What makes Penta unique is the five-layer construction that gives it its name. “There are five key shot categories in golf – driver, long irons, mid-irons, short irons and partial wedges,” explains Main. “And the five layers of the Penta are designed to optimize performance of each of those shots for players of all abilities and swing speeds.”

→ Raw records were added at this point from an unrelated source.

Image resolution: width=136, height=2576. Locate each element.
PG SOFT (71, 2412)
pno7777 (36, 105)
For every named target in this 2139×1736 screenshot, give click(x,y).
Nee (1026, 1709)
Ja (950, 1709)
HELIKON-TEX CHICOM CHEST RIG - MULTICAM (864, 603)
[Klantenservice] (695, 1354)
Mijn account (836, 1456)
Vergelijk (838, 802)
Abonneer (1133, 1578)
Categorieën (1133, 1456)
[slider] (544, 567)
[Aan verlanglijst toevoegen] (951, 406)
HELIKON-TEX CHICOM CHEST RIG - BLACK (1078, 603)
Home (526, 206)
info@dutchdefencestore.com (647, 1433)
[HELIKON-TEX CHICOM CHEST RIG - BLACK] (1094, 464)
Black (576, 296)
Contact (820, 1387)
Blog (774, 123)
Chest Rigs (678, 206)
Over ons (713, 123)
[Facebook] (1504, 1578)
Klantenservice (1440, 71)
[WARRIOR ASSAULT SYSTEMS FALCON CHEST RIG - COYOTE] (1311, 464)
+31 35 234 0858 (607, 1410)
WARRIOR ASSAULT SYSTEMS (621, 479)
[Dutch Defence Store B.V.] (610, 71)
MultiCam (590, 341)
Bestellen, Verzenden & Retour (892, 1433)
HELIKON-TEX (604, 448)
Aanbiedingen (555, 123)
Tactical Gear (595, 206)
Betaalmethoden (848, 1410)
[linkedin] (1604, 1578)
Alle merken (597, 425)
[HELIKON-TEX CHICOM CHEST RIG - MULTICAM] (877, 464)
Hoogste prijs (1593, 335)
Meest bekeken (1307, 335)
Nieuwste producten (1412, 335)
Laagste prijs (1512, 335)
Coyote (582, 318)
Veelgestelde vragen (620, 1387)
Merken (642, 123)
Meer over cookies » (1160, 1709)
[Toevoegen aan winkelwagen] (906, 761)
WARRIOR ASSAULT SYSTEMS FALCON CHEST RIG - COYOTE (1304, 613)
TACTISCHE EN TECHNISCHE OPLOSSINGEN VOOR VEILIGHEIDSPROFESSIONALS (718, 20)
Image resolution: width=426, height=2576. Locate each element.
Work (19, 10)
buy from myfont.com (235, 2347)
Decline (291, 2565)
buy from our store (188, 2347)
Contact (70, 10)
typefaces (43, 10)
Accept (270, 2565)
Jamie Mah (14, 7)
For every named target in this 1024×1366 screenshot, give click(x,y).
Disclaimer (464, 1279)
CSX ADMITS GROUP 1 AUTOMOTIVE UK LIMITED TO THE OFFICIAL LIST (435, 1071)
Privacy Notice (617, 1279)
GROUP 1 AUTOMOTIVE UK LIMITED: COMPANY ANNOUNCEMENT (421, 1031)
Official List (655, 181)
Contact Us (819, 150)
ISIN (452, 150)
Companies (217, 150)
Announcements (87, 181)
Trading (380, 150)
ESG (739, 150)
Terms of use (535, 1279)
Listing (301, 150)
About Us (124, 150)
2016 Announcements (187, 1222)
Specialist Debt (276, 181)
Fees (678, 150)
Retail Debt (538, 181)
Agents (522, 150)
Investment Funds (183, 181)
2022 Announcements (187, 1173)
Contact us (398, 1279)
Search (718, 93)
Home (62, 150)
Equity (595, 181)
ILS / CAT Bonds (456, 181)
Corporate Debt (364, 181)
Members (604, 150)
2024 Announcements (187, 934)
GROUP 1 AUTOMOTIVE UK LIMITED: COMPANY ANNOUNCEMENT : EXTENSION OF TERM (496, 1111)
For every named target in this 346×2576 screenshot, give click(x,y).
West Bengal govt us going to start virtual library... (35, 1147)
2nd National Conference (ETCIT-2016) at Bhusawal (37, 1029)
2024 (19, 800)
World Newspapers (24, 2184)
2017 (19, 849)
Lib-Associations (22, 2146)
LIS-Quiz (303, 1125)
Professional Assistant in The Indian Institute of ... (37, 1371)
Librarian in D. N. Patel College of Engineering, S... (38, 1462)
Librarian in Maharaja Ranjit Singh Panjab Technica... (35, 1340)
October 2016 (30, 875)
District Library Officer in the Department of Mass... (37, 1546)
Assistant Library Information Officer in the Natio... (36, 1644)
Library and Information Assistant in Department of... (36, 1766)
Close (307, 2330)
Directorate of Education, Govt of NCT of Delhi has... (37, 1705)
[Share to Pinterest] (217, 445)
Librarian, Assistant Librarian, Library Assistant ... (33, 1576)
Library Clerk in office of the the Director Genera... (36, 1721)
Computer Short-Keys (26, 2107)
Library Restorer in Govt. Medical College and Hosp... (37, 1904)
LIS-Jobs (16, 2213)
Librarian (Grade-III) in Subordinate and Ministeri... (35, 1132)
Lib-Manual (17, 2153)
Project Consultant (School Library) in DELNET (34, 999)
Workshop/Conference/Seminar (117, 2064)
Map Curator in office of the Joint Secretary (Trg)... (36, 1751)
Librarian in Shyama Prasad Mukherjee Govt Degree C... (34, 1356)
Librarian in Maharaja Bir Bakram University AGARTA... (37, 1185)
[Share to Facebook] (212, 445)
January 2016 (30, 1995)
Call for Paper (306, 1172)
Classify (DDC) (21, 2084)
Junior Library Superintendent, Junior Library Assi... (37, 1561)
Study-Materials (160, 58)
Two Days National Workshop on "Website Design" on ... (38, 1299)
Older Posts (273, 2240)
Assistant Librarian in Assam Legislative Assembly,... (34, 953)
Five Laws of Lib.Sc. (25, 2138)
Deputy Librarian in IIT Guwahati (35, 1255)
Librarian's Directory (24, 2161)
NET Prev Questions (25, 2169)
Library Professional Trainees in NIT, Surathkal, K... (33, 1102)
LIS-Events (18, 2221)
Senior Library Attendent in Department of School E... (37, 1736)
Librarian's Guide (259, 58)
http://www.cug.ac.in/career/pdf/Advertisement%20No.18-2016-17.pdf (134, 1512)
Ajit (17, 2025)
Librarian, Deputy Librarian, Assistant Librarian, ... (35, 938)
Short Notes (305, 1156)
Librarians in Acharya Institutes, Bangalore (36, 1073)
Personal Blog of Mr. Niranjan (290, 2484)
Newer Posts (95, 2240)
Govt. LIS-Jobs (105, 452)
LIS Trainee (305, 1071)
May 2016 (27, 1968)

Penta, which sells for $45 a dozen, has a urethane cover intended to promote a higher-than-average spin rate on partial wedge shots within 100 yards. Underneath that is the outer mantle, which is supposed to produce the best possible spin off short irons so the ball stops quickly without being sucked off greens or drawing back too far from the holes. Slower swingers (120 mph-and- below) easily compress it because it is positioned just below the urethane cover, allowing them to generate higher ball speeds for increased distance.
Working from the outside in, the next layer is the semi-firm and fast middle mantle, which is designed to enhance mid-iron control and keep the ball from ballooning and falling short of the target. Then, there is the soft and fast inner mantle, for better feel, high launch and low spin off the long irons. And finally, we come to the core, which is low compression and extremely soft yet fast enough to allow players who generate fast ball speeds to enjoy even more distance.
According to Main, the layers of Penta are strategically configured to promote “progressive distance,” enabling golfers to achieve optimal length on their shots no matter what their swing speeds.
“More layers means more performance,” says Main. “Penta does that for Tour players, and for players with slower swing speeds.”